■ EXERCISE GOAL: Your answer is to be the exact text of the lines from the one containing "Open your profile avatar in the top right" through the final line of the entries, restated in full, with pictures omitted.

■ EXTRACTED MATERIAL:

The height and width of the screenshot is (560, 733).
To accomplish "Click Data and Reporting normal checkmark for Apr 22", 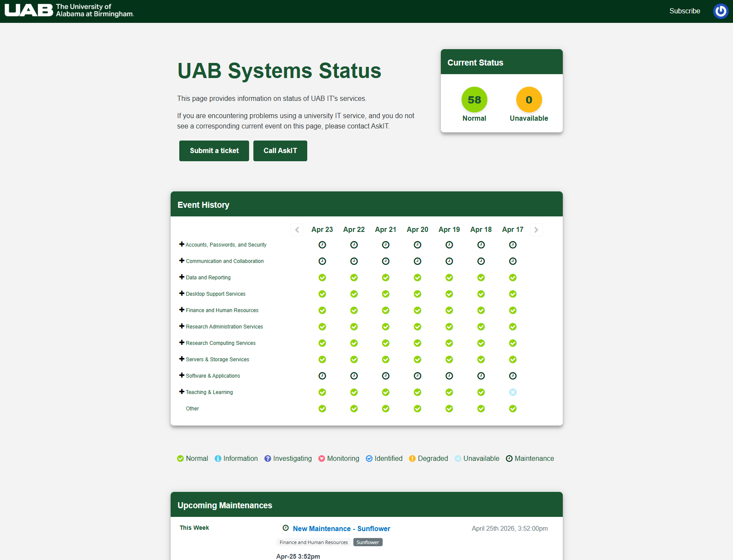I will 354,278.
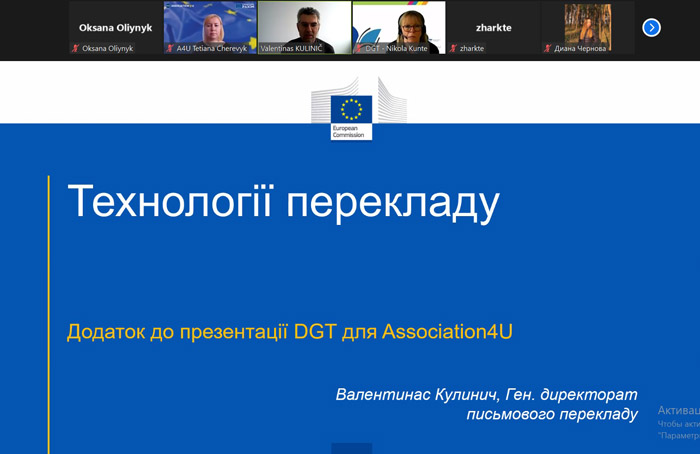Click DGT Nikola Kunte's muted mic icon
Viewport: 700px width, 454px height.
[358, 48]
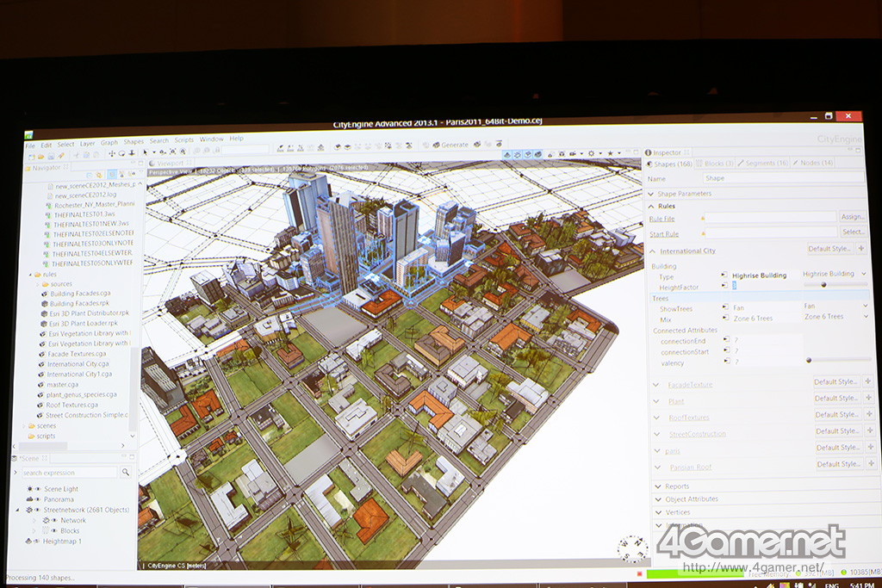882x588 pixels.
Task: Toggle Heightmap 1 layer visibility
Action: 36,542
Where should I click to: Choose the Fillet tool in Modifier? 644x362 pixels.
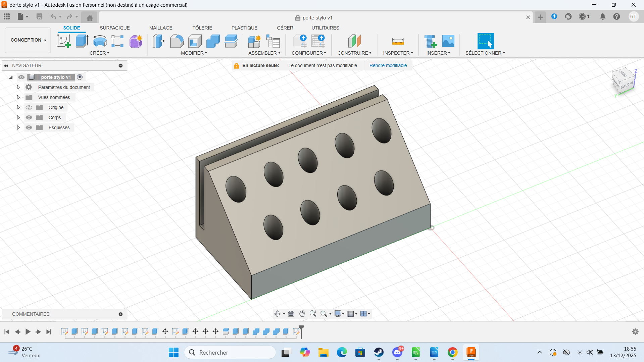pos(177,41)
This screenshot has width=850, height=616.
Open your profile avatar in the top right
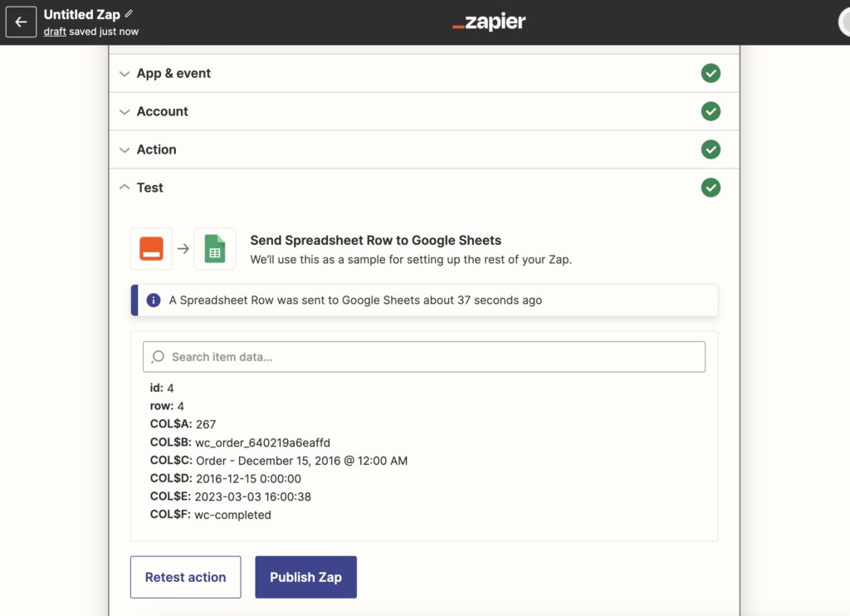coord(844,22)
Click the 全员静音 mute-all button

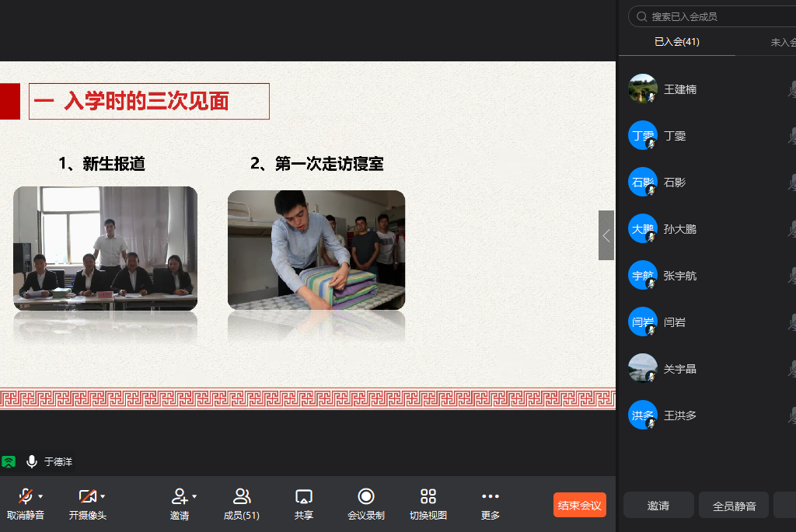tap(734, 506)
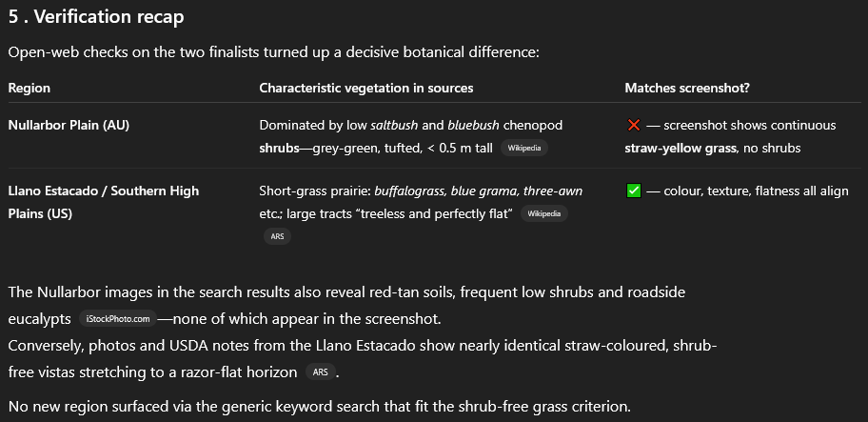This screenshot has width=868, height=422.
Task: Click the italic term "buffalograss"
Action: point(410,191)
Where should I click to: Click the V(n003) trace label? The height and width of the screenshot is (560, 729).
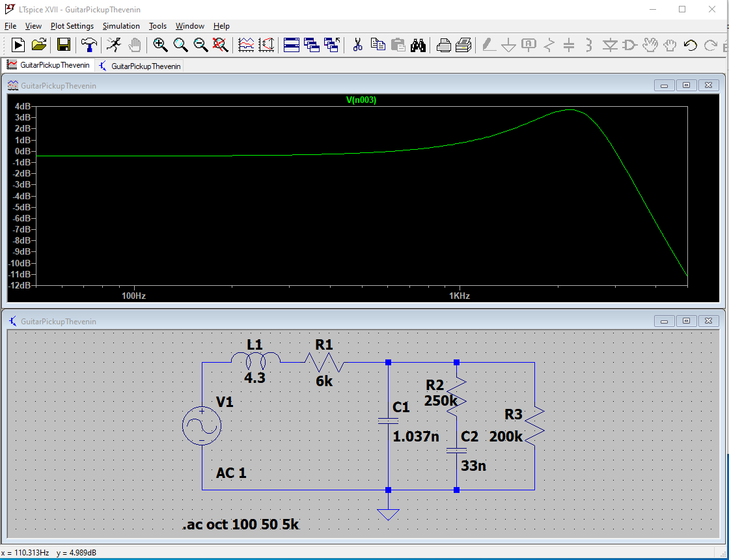(x=361, y=100)
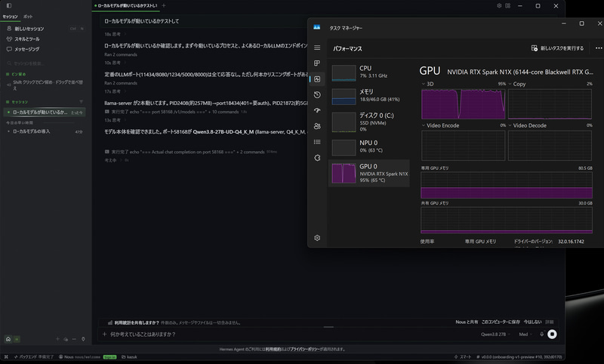Select the CPU performance item
604x364 pixels.
(368, 72)
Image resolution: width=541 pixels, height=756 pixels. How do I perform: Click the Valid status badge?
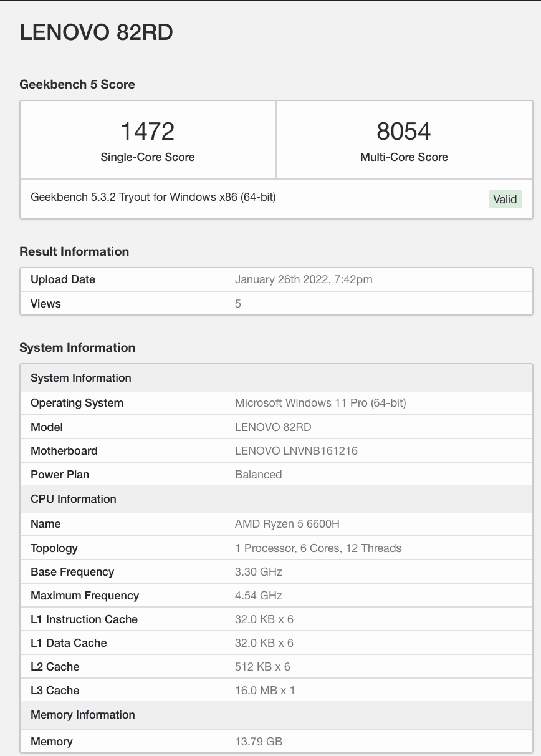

■ RESULT OF THE EXERCISE:
Open your profile avatar in the top right
coord(844,22)
Click the 全员静音 mute-all button

tap(734, 506)
This screenshot has width=868, height=422.
Task: Click the italic term "buffalograss"
Action: point(410,191)
Where should I click to: Click the V(n003) trace label? The height and width of the screenshot is (560, 729).
(x=361, y=100)
Select the CPU performance item
604x364 pixels.
(368, 72)
Image resolution: width=541 pixels, height=756 pixels. How do I perform: Click the Valid status badge?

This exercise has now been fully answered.